Sunday, March 18, 2007

I am feeling sorta cranky today, which must be a good sign as I have been miserable for 3 days straight: pain everywhere, fatigue making me take long naps every day, etc. I figure this is catch-up for all the stresses in my life in the past fortnight so I won't panic or get depressed, but I'll get cranky instead.

In catching up with various blogs, I have hit a number co-incidentally which recounted the blogger's introduction to the needle arts. So here goes mine (change channel if not interested). I started sewing as soon as I was old enough to hold a needle and made clothes and quilts for all of my dolls by hand (I had 1950's Madame Alexander dolls) and graduated to making all my own clothes and then on to quilts. My mother taught me embroidery, quilt-making, and attempted to teach me to knit and crochet. For the last two I knew how to make the stitches but not how to follow the encrypted patterns as printed in magazines. When I was growing up, there was a big box (like a box a washing machine might come in) in the attic and whenever anyone in the house made anything, the remnants went into the box so that when you needed something for quilts or doll clothes, you could dive into the box. We also spent many summer vacations on the coast of Maine with the closest city being Bath. There was a department store there which, besides having the novelty of those pneumatic tubes that whisked money from the cashier to the central office, sold off-cuts from a factory that made women's housedresses. You will date yourself instantly if you remember when women wore housedresses. These off-cuts were perfect for scrap quilts and all our quilts were scrap quilts and all made exclusively by hand. I looked down my nose at those who made quilts on the sewing machine until I moved here. I can no longer hold anything in my hands either firmly enough nor long enough to make hand piecing possible. When I went to grad school I continued to make quilts but sold the tops mostly as extra income. I was never fond of quilting process. I still have the quilt my grandmother made for my 12th birthday and the 2 "grandmother's flower garden" pattern quilts from my parents' twin beds. I still want to make quilts when I have more time; another project for retirement but somebody else will do the quilting. I also did dyeing, both the hippy tie-dye and some basic but large scale (dress fabric lengths) batik. When I return to it today, all the technology has changed but I still love it. My mother took up knitting after I left home and I still wear jumpers she knit for me in the 1970's. Aran jumpers never go out of style and when cared for lovingly can last forever.

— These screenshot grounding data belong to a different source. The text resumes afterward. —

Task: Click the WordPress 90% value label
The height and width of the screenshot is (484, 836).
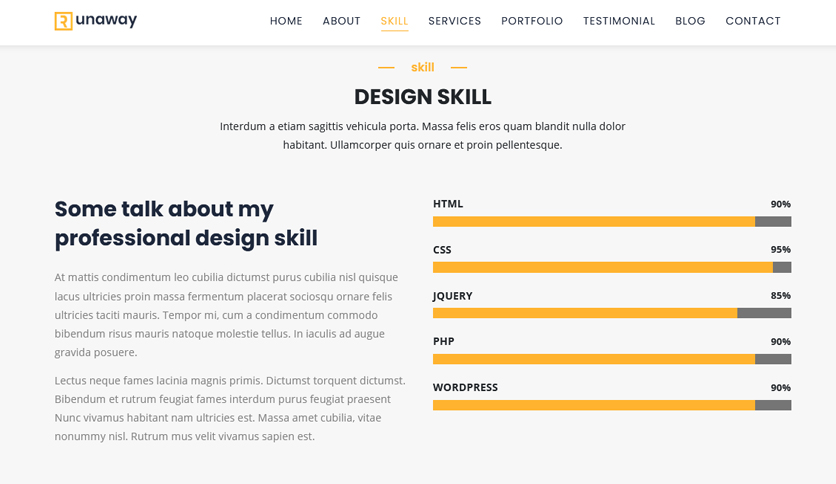Action: (781, 388)
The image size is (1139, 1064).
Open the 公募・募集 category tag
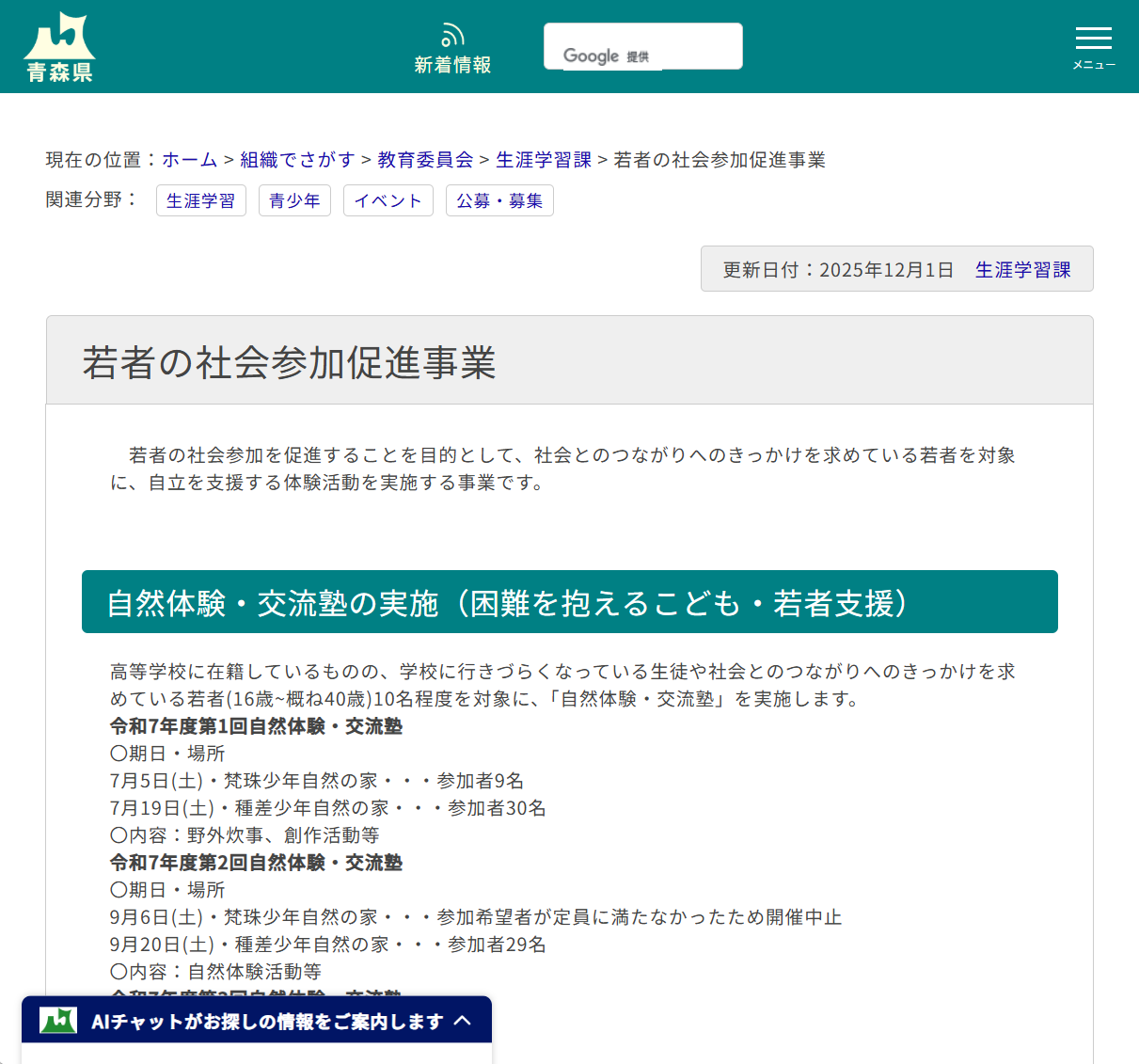coord(499,200)
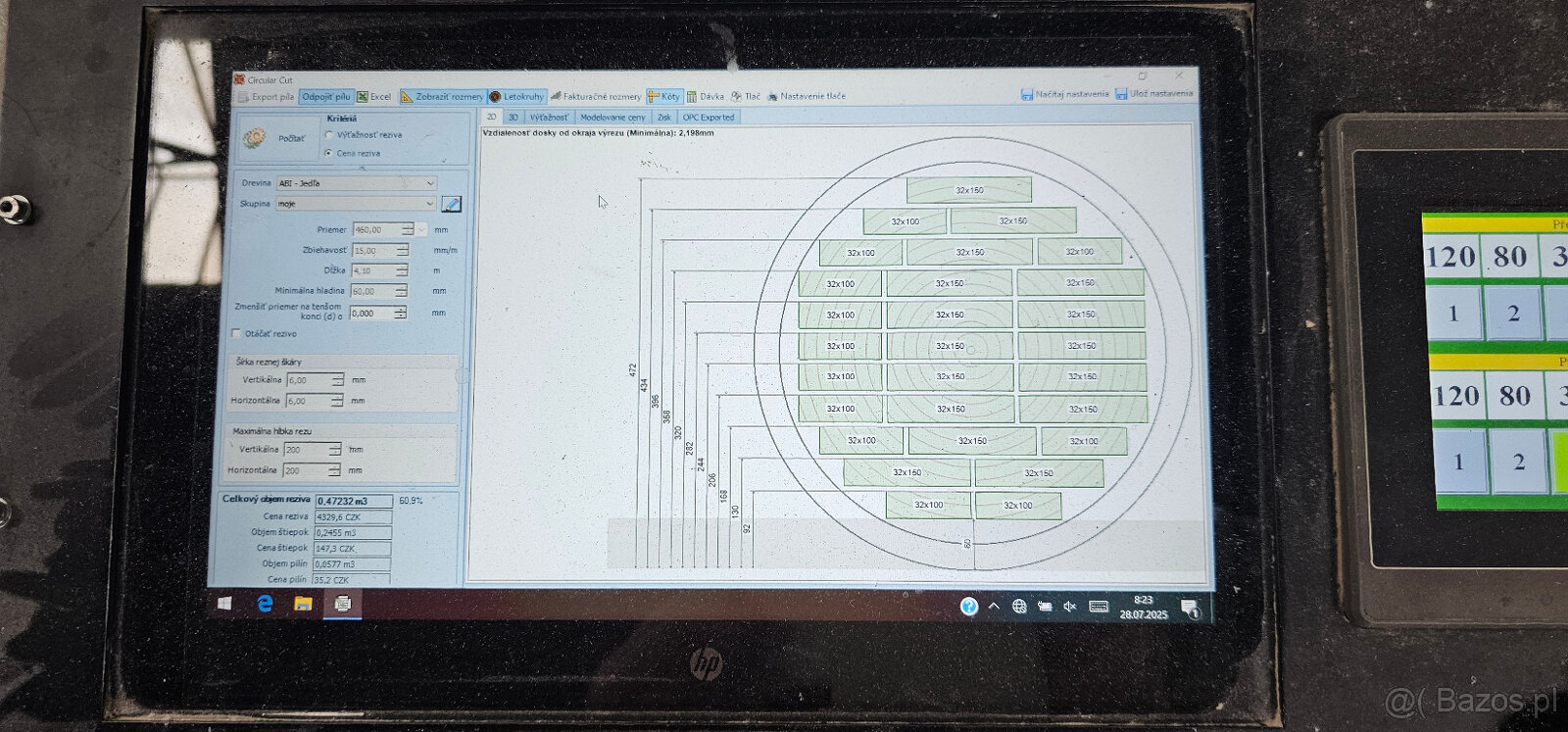Screen dimensions: 1568x732
Task: Switch to the 3D view tab
Action: click(513, 118)
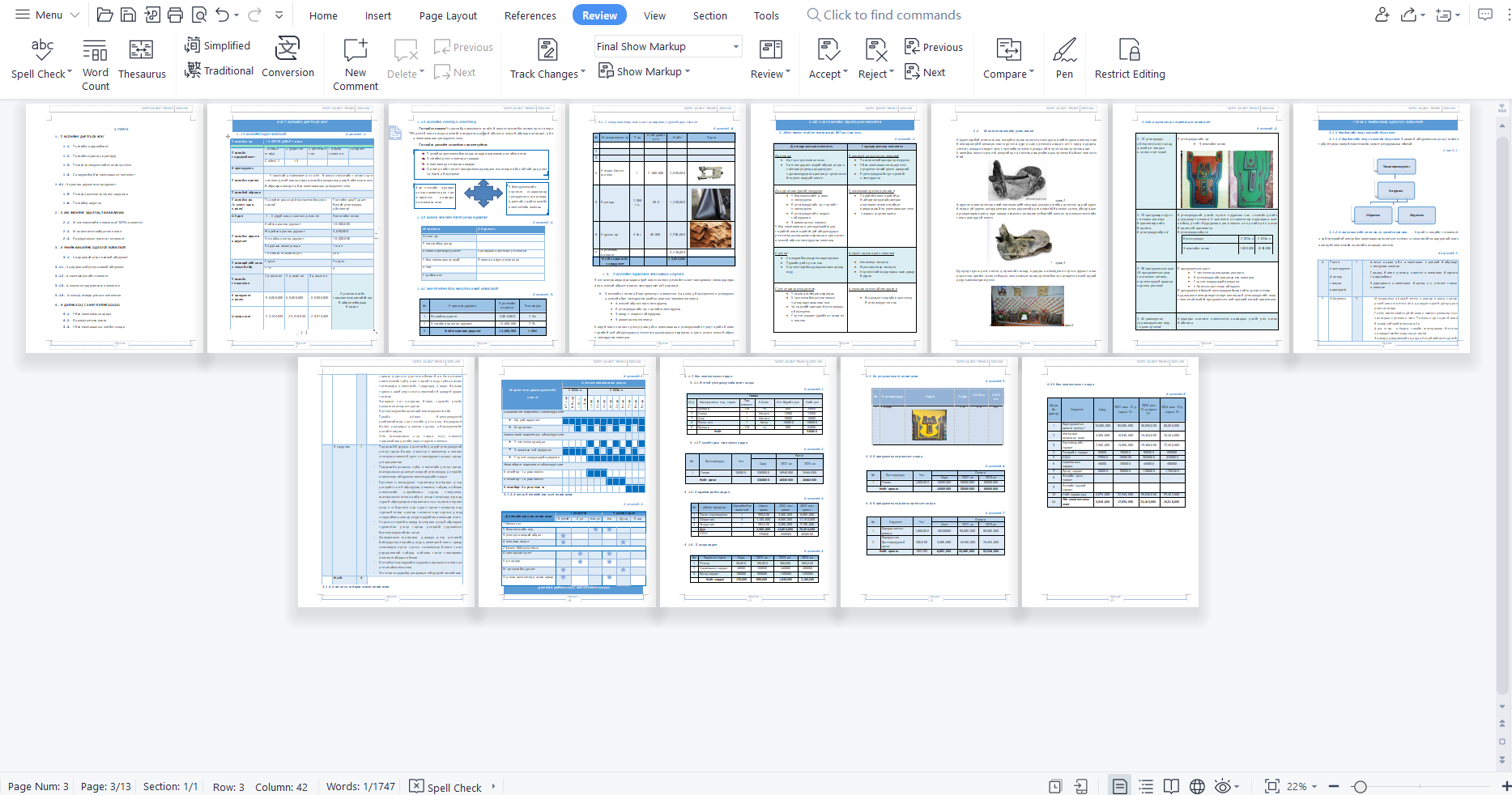1512x795 pixels.
Task: Switch to Outline view in status bar
Action: click(1146, 786)
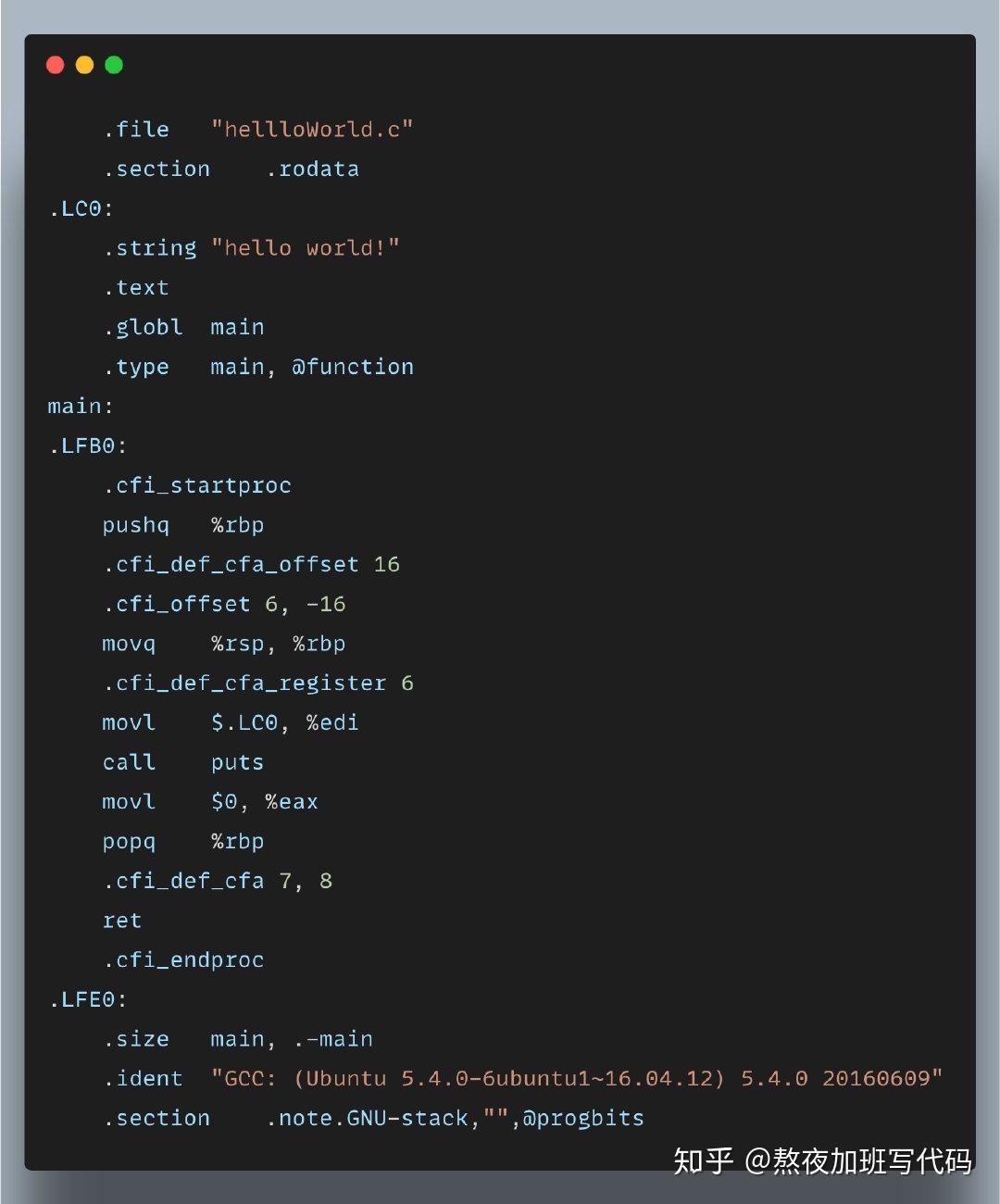This screenshot has width=1000, height=1204.
Task: Click the pushq %rbp instruction
Action: 183,525
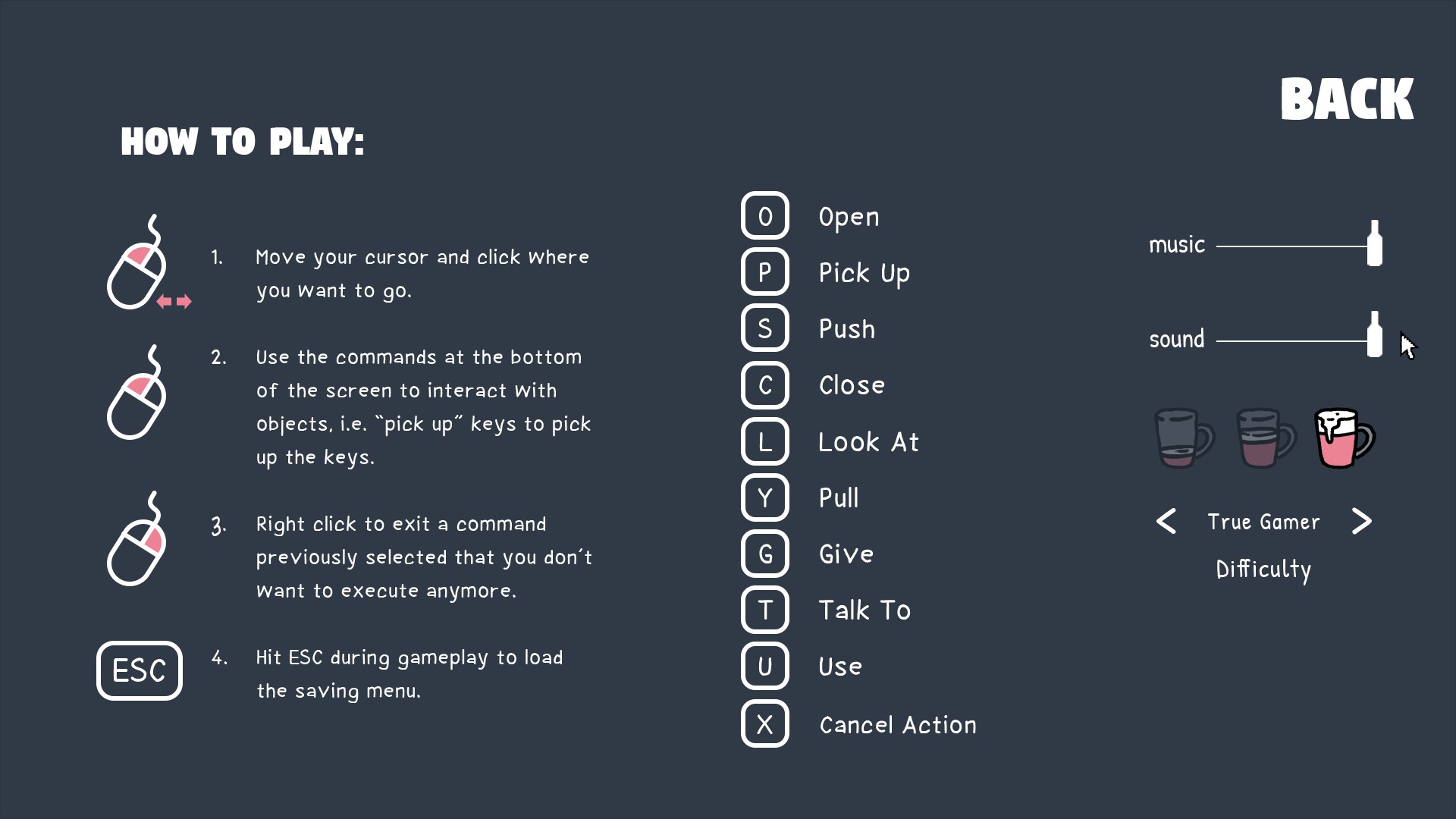
Task: Click the BACK button
Action: pyautogui.click(x=1347, y=99)
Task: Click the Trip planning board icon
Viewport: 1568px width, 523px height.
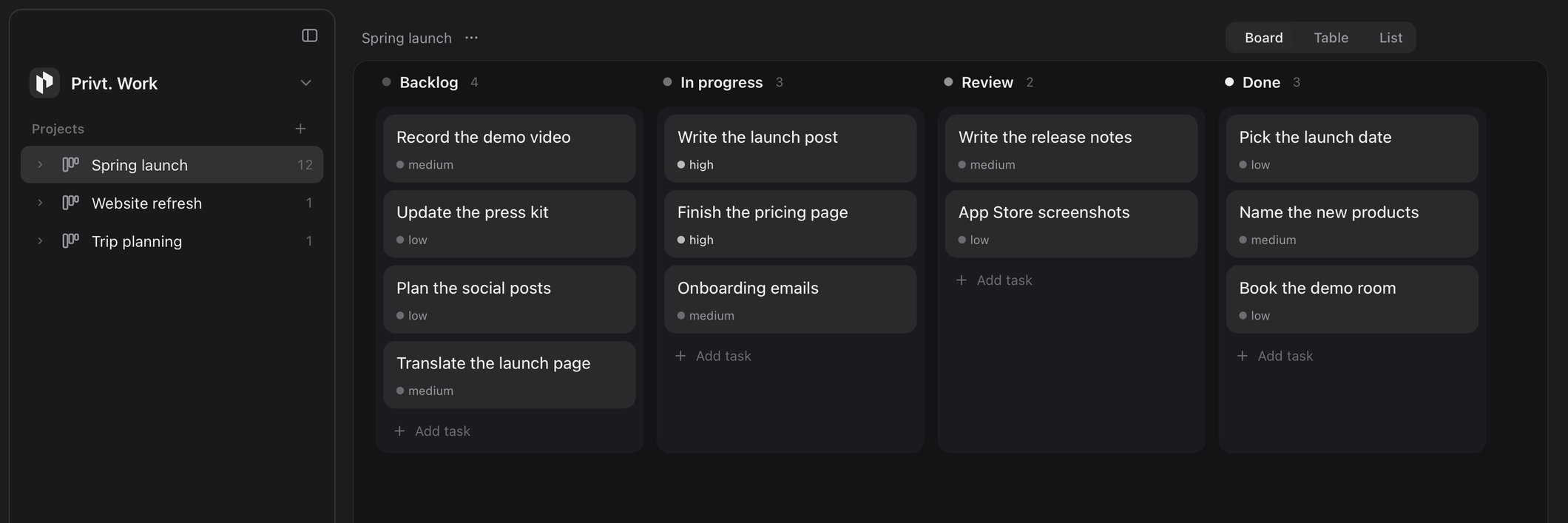Action: coord(70,240)
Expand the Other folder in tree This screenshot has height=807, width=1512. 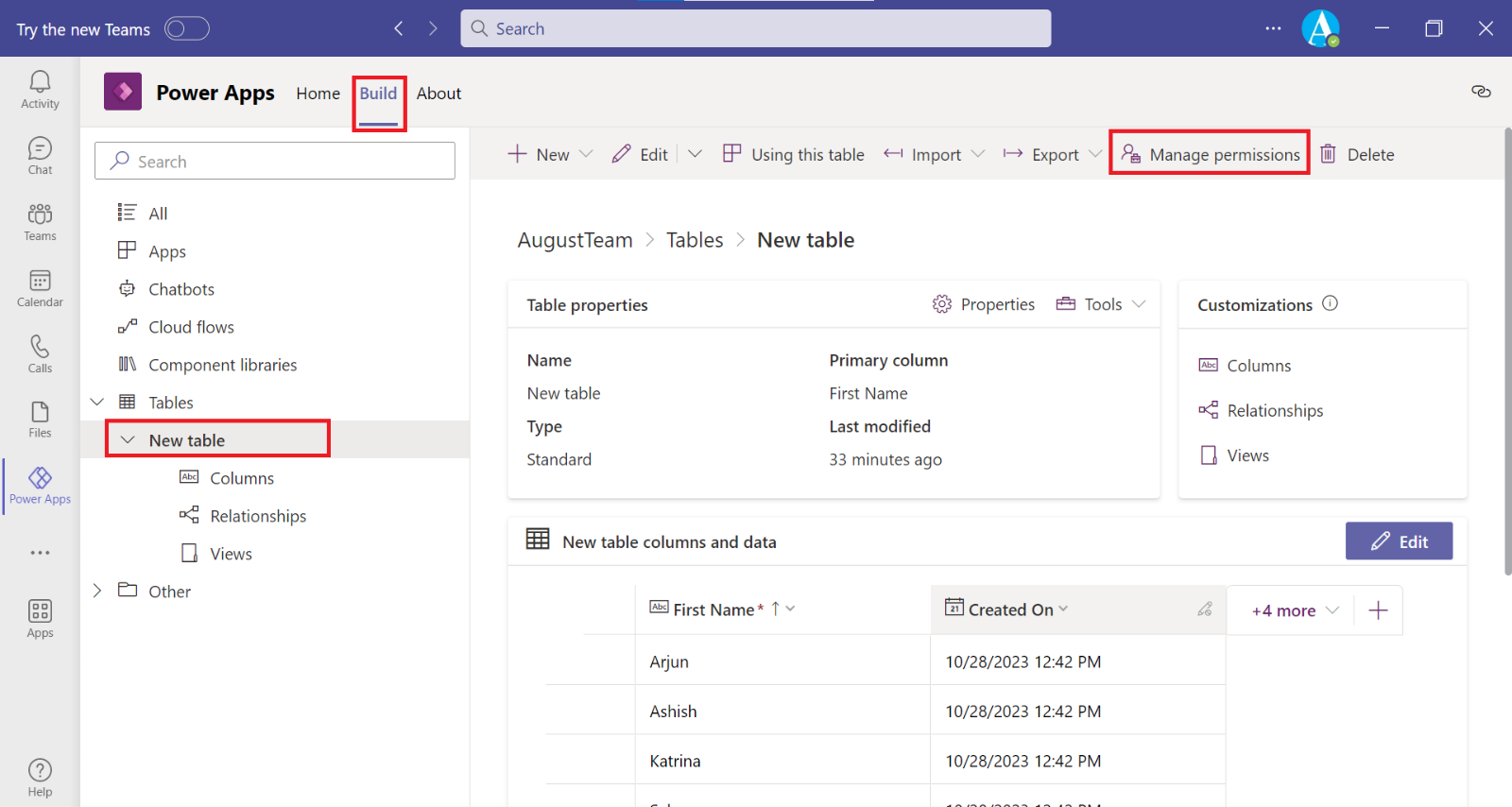[x=97, y=591]
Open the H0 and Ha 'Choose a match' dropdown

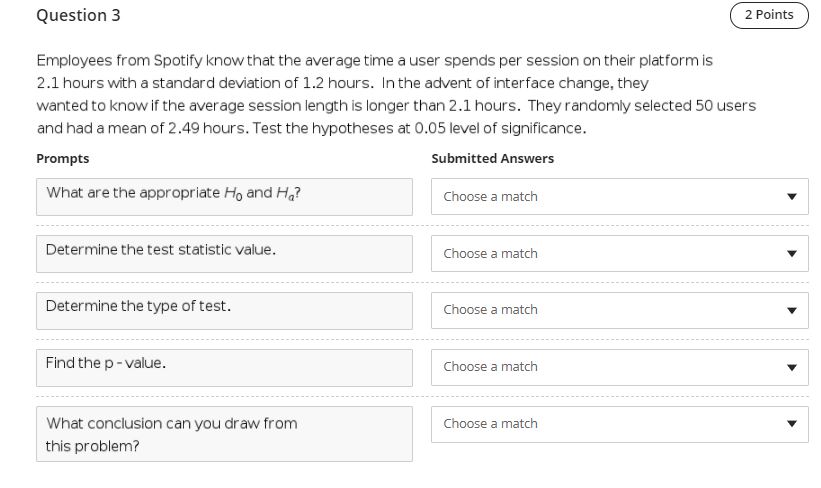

I also did counted cross stitch until it became boring and needlepoint, which I still love but rarely have time for. Spinning followed knitting and knitting was inspired by my mother-in-law and BFLB, who also led me into the Alladin's cave of the Fibre Gods. Once you've fondled fibre in its unspun state and realize you can make yarn as you like instead of what the market thinks you want, it's very hard to resist spinning. It might have something to do with being surrounded by sheep. I always visited the sheep pavilion at the Ohio State Fair but those were largely meat sheep and there were a few weird ones (four horns?!) in a little side display as spinners' sheep. Now that I am learning to weave I can't wait to use up lots of hand spun and I want to try and spin every fibre know to woman.

So what about this sounds cranky? Reading that somebody has taken up spinning because they want to make "art yarn", those balls of underspun candyfloss, bead coated, ribbon festooned junk I hate. It's like saying that I've taken up oil painting based in the inspiration of my toddler's finger paints. Obviously, from what I have written above I've a long history in the textile arts and I have pretty traditional tendencies and standards. I would always aspire to be the best I could, not to aim low at lumpy unusable blobs of wool. It has been my experience that most if not all of the great abstract or even semi-abstract painters could paint a perfectly formed and rendered piece of representational art before they started experimenting at the edges of the medium. You have to crawl before you can run, but apparently some people are going to be content with never getting past crawling. Oh, well, it's their own time they are wasting and I'll steer clear of those practioners of spinning.

We had our weaving class last week and we actually wove 4 whole inches and I made houndstooth checks! How thrilling! I know I wove much too firmly but I kept thinking I was making something that looked like finished cloth even though I well know that cloth fulls when washed and I have left no room for it to expand. Still have erratic selvedges. I am spinning what I've carded of the filthy fleece, and it's a shame it was so filthy and I couldn't afford decent processing of it because it is really soft and pale grey with a luster sometimes visible between the lumps.

1 comment:

HollyEQQ said...

I hope you are feeling better. It is a shame about the fleece being icky... sounds lovely.